# Excerpted passage start

Curriculum Vitae (CV)
G. John Ikenberry is the Albert G. Milbank Professor of Politics and International Affairs at Princeton University in the Department of Politics and the Princeton School of Public and International Affairs. He is also Co-Director of Princeton’s Center for International Security Studies. Ikenberry is also a Global Eminence Scholar at Kyung Hee University in Seoul, Korea. In 2018-19, Ikenberry was a Visiting Fellow at All Souls College, Oxford University. In 2013-2014 Ikenberry was the 72nd Eastman Visiting Professor at Balliol College, Oxford. Ikenberry is a Fellow of the American Academy of Arts and Sciences. In a recent survey of international relations scholars, Ikenberry was ranked in the top 10 in scholars who have produced the best work in the field of IR in the past 20 years, and ranked in the top 8 in scholars who have produced the most interesting work in the past 5 years.
Professor Ikenberry is the author of eight books, mostly recently A World Safe for Democracy: Liberal Internationalism and the Crises of Global Order (Yale 2020), and Liberal Leviathan: The Origins, Crisis, and Transformation of the American System (Princeton, 2011). His book, After Victory: Institutions, Strategic Restraint, and the Rebuilding of Order after Major Wars (Princeton, 2001), won the 2002 Schroeder-Jervis Award presented by the American Political Science Association for the best book in international history and politics. A collection of his essays, entitled Liberal Order and Imperial Ambition: American Power and International Order (Policy) appeared in 2006. Ikenberry is also co-author of Crisis of American Foreign Policy: Wilsonianism in the 21st Century (Princeton 2009), which explores the Wilsonian legacy in contemporary American foreign policy. Ikenberry has also the editor or co-editor of fourteen books, including America Unrivaled: The Future of the Balance of Power (Cornell, 2002), The End of the West? Crisis and Change in Atlantic Order (Cornell 2008) and Unipolarity and International Relations Theory (Cambridge, 2011). Ikenberry has authored 130 journal articles, essays, and book chapters.

# Excerpted passage end
# Supplied material start

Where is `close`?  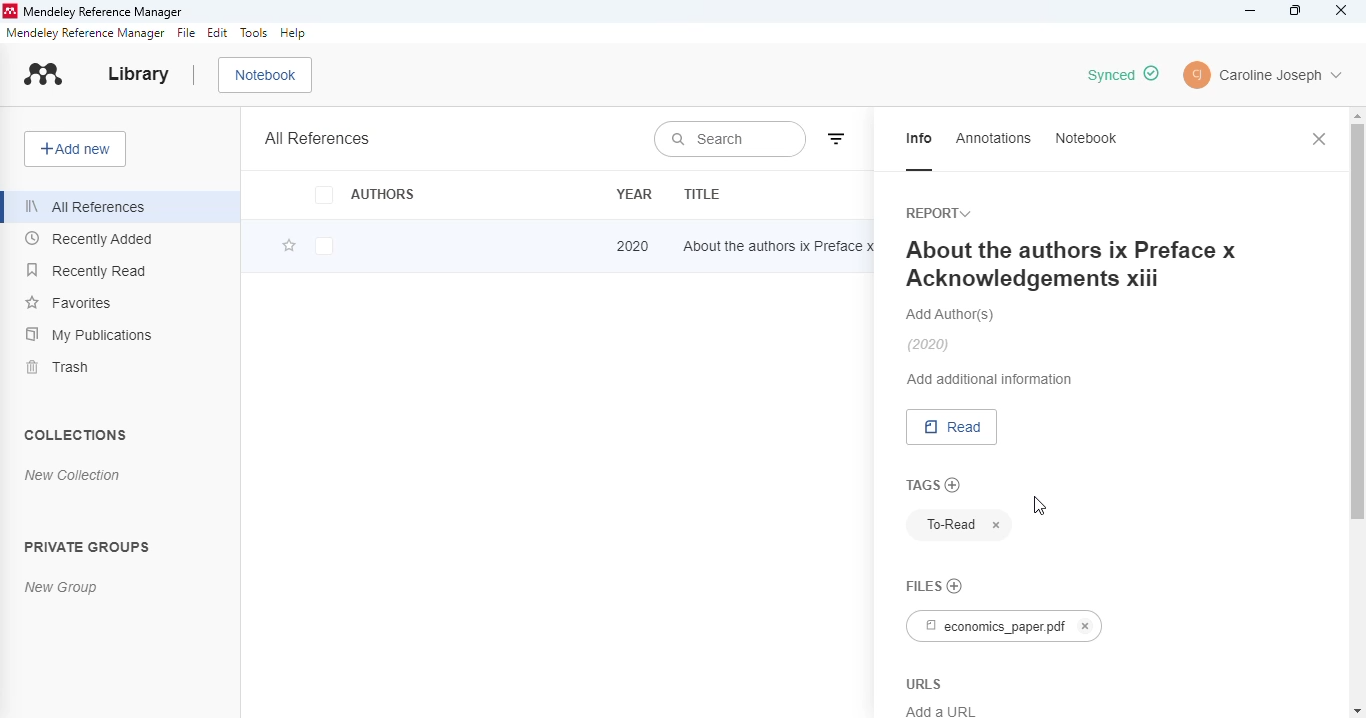
close is located at coordinates (1320, 139).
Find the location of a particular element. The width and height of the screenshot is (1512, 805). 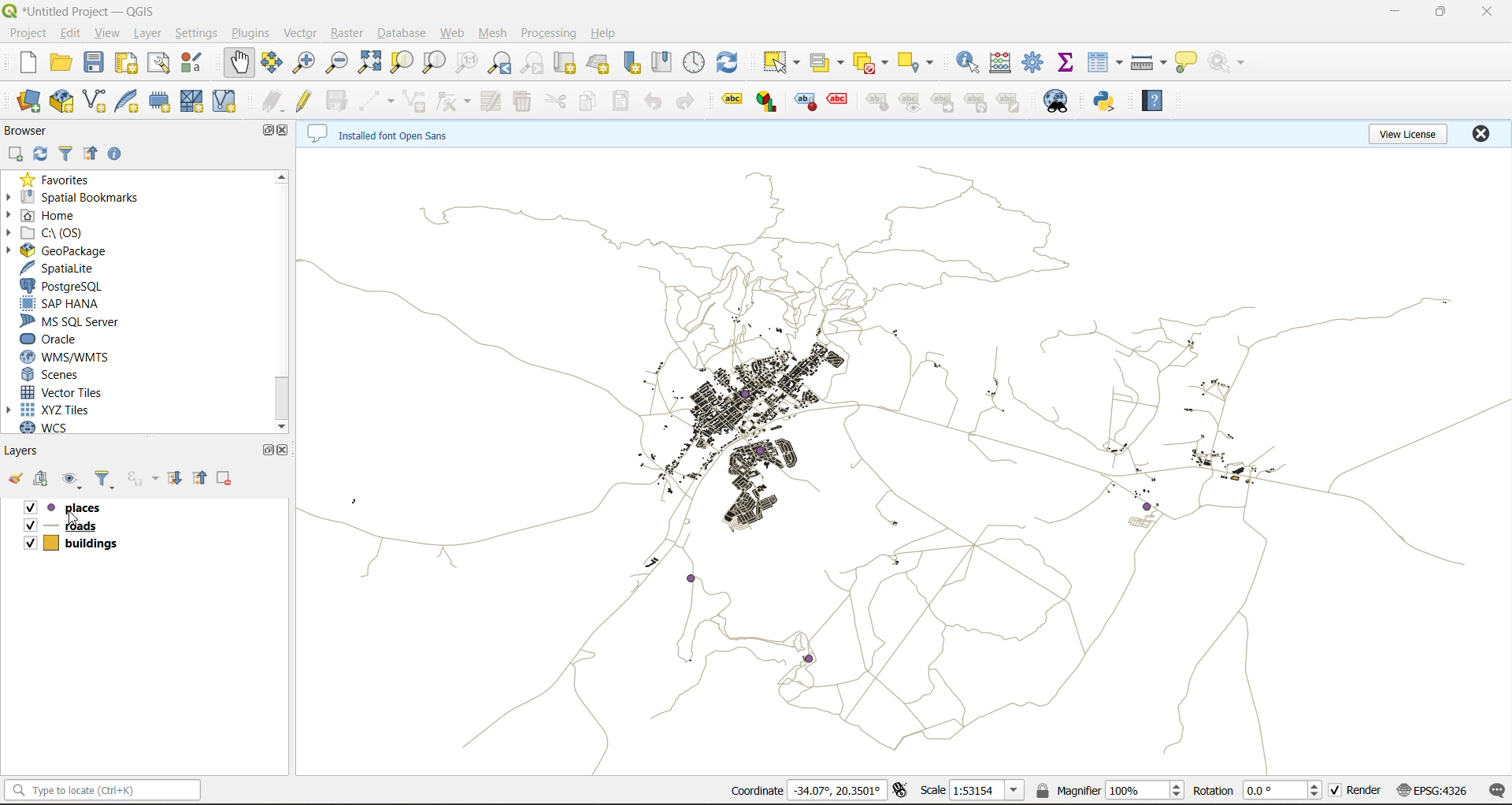

open is located at coordinates (17, 480).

# Supplied material end

#### Required tasks:
1. Answer these questions using the Ikenberry profile:
(a) Where was Ikenberry a Visiting Fellow in 2018-19?
(b) Which award did After Victory win?
(c) How many journal articles, essays, and book chapters has Ikenberry authored?
2. Transcribe the Ikenberry profile, everything from "G. John Ikenberry" down to "past 5 years.".
Rely only on the Ikenberry profile, not on the material.

#### Results:
1.
(a) All Souls College, Oxford University
(b) The 2002 Schroeder-Jervis Award, presented by the American Political Science Association for the best book in international history and politics
(c) 130

2.
G. John Ikenberry is the Albert G. Milbank Professor of Politics and International Affairs at Princeton University in the Department of Politics and the Princeton School of Public and International Affairs. He is also Co-Director of Princeton’s Center for International Security Studies. Ikenberry is also a Global Eminence Scholar at Kyung Hee University in Seoul, Korea. In 2018-19, Ikenberry was a Visiting Fellow at All Souls College, Oxford University. In 2013-2014 Ikenberry was the 72nd Eastman Visiting Professor at Balliol College, Oxford. Ikenberry is a Fellow of the American Academy of Arts and Sciences. In a recent survey of international relations scholars, Ikenberry was ranked in the top 10 in scholars who have produced the best work in the field of IR in the past 20 years, and ranked in the top 8 in scholars who have produced the most interesting work in the past 5 years.